Set task
Format the records from the line containing "Screen dimensions: 704x529" through the line containing "[x=1463, y=660]" as a Markdown table with columns Row and Line, one row per line, numbering rows from 1 and skipping blank lines.

Data supplied
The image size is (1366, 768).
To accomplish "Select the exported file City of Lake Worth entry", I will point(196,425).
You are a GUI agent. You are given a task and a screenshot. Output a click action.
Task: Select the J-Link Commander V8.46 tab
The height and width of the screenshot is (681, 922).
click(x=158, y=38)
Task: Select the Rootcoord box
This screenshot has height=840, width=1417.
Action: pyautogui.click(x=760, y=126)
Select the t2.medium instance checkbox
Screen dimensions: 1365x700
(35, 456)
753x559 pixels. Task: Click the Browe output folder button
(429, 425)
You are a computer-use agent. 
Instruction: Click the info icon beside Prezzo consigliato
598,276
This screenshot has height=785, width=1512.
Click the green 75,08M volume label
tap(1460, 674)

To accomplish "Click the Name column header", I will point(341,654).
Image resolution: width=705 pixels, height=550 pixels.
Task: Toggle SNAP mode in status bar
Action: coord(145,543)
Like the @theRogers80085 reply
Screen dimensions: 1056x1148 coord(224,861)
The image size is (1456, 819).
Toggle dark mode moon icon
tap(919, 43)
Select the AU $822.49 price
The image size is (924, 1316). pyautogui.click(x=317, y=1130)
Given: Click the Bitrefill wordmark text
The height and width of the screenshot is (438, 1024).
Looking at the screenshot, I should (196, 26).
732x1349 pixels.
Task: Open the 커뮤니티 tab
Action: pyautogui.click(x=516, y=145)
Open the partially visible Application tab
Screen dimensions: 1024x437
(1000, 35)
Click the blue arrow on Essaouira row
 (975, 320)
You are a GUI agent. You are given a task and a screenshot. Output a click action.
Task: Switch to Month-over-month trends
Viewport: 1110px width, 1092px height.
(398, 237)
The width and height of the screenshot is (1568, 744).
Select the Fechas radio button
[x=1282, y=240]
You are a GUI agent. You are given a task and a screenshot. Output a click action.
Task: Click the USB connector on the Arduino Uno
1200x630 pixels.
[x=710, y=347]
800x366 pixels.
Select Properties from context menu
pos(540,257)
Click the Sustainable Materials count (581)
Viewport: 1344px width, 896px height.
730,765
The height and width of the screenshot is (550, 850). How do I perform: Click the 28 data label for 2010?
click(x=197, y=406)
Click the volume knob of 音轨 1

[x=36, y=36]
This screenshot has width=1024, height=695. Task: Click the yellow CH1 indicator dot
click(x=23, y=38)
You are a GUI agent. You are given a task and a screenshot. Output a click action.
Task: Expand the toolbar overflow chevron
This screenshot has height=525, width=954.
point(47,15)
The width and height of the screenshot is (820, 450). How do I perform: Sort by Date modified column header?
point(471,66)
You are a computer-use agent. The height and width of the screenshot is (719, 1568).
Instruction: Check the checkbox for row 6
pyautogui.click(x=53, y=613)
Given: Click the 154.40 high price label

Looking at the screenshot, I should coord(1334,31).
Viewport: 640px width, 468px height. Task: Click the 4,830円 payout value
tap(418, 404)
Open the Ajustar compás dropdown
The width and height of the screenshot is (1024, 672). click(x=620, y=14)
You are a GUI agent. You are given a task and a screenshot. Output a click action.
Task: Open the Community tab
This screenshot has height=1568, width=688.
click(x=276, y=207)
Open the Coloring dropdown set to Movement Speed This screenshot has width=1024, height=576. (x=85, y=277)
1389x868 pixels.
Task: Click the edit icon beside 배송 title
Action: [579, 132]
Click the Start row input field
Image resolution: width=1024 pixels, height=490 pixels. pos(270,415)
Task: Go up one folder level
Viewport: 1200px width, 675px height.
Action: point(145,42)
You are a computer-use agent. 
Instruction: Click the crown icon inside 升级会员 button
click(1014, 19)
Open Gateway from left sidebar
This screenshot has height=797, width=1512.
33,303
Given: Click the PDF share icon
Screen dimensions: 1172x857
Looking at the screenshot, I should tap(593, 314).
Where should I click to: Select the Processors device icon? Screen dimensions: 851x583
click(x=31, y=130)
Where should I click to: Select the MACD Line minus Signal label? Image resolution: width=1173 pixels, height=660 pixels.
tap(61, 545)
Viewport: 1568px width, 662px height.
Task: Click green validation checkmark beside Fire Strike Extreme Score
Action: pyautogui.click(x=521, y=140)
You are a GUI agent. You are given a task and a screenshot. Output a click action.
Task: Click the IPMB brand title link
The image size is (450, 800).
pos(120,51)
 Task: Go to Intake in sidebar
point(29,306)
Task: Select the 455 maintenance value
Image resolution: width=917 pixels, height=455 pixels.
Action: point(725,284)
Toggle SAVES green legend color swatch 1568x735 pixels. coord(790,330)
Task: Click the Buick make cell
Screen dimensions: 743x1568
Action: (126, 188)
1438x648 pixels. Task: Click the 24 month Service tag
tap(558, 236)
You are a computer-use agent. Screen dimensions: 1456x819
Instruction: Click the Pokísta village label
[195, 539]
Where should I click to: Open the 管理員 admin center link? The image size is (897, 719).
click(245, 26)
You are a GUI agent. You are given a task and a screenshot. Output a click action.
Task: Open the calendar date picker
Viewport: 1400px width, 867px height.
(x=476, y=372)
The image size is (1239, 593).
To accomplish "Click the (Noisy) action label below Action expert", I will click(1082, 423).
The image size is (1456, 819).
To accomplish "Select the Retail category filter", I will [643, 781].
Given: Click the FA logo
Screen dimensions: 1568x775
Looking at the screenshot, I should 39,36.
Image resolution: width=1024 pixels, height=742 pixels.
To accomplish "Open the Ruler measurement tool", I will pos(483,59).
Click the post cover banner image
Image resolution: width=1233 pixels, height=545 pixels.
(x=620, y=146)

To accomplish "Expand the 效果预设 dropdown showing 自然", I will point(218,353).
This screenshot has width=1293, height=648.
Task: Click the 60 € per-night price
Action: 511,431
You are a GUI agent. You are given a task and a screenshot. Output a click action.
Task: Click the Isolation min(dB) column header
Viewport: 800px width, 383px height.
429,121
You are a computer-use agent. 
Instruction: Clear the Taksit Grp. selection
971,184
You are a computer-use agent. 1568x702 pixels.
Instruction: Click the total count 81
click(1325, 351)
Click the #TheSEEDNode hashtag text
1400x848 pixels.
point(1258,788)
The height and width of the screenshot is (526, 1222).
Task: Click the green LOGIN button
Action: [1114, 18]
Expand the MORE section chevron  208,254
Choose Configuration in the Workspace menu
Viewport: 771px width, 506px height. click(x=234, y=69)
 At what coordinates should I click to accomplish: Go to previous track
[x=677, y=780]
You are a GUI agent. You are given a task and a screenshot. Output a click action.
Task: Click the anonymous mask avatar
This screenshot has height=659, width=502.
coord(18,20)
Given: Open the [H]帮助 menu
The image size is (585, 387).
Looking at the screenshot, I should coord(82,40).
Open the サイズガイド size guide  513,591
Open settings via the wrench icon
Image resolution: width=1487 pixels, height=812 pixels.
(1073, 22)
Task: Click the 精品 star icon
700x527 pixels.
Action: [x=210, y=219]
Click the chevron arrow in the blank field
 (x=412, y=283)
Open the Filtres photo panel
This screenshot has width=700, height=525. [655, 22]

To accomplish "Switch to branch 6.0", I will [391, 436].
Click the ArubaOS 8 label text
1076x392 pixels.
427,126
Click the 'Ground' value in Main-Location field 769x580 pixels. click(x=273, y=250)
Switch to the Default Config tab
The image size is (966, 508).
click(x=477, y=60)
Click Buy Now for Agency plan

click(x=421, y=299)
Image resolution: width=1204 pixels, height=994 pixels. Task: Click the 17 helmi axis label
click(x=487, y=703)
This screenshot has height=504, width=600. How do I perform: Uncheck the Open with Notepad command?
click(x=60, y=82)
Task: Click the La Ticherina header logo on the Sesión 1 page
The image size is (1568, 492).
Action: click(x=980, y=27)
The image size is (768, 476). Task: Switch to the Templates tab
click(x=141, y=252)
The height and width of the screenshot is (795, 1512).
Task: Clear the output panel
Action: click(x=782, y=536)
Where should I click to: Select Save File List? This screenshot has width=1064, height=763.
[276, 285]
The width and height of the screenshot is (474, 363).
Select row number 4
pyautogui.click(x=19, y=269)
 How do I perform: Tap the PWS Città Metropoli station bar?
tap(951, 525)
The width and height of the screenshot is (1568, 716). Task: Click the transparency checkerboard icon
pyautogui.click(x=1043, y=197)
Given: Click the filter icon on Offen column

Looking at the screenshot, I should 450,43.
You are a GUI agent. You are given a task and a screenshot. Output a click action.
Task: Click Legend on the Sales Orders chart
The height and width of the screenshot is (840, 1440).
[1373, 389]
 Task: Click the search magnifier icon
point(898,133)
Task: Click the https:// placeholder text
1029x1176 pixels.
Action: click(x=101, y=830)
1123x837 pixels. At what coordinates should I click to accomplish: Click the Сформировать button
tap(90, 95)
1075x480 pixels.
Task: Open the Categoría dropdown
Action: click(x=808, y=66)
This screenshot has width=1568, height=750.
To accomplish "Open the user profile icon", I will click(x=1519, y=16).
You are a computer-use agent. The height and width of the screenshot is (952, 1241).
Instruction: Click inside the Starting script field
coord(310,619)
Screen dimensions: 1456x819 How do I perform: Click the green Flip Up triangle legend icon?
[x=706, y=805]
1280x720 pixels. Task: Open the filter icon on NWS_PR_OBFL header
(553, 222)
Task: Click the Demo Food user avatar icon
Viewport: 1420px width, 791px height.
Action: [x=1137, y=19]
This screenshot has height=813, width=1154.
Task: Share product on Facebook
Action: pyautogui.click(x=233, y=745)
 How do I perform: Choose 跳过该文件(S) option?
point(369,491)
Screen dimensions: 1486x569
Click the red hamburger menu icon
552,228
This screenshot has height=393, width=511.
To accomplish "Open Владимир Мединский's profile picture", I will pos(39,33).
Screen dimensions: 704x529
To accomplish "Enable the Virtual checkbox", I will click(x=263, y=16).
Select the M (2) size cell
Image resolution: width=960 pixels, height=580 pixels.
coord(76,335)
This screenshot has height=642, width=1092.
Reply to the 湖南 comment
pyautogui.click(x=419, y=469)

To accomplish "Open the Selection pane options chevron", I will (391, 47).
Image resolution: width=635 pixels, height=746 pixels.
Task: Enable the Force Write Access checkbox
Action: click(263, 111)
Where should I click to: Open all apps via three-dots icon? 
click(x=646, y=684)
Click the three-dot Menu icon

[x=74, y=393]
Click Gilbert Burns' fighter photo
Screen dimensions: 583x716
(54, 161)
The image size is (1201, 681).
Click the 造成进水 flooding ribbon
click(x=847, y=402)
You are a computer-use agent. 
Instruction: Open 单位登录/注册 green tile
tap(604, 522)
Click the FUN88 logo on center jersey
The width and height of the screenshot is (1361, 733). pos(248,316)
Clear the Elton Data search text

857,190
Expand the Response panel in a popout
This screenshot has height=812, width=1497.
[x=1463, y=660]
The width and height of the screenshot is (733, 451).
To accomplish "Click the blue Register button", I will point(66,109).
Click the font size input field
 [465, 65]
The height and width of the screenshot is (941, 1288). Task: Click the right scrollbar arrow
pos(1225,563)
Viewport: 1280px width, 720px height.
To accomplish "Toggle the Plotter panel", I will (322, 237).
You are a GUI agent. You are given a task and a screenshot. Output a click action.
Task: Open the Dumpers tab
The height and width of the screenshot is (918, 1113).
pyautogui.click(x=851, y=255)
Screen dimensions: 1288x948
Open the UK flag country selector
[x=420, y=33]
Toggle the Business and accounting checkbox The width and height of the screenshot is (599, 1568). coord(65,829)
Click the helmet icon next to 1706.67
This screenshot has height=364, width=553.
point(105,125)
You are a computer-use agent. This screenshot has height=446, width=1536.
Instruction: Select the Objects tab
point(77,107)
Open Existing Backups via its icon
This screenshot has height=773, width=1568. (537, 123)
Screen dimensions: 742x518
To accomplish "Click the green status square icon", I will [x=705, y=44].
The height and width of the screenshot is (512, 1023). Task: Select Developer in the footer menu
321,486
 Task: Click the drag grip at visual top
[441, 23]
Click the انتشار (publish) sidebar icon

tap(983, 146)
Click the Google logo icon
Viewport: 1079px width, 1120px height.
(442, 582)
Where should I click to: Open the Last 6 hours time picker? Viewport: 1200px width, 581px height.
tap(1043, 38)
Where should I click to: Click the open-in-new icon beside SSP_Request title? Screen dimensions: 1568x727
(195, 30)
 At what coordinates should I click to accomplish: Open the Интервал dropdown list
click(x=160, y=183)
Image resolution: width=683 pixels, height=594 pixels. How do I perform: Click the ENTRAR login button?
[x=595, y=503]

Task answer
| Row | Line |
|---|---|
| 1 | Screen dimensions: 704x529 |
| 2 | To accomplish "Enable the Virtual checkbox", I will click(x=263, y=16). |
| 3 | Select the M (2) size cell |
| 4 | Image resolution: width=960 pixels, height=580 pixels. |
| 5 | coord(76,335) |
| 6 | This screenshot has height=642, width=1092. |
| 7 | Reply to the 湖南 comment |
| 8 | pyautogui.click(x=419, y=469) |
| 9 | To accomplish "Open the Selection pane options chevron", I will (391, 47). |
| 10 | Image resolution: width=635 pixels, height=746 pixels. |
| 11 | Task: Enable the Force Write Access checkbox |
| 12 | Action: click(263, 111) |
| 13 | Where should I click to: Open all apps via three-dots icon?  |
| 14 | click(x=646, y=684) |
| 15 | Click the three-dot Menu icon |
| 16 | [x=74, y=393] |
| 17 | Click Gilbert Burns' fighter photo |
| 18 | Screen dimensions: 583x716 |
| 19 | (54, 161) |
| 20 | The image size is (1201, 681). |
| 21 | Click the 造成进水 flooding ribbon |
| 22 | click(x=847, y=402) |
| 23 | You are a computer-use agent.  |
| 24 | Instruction: Open 单位登录/注册 green tile |
| 25 | tap(604, 522) |
| 26 | Click the FUN88 logo on center jersey |
| 27 | The width and height of the screenshot is (1361, 733). pos(248,316) |
| 28 | Clear the Elton Data search text |
| 29 | 857,190 |
| 30 | Expand the Response panel in a popout |
| 31 | This screenshot has height=812, width=1497. |
| 32 | [x=1463, y=660] |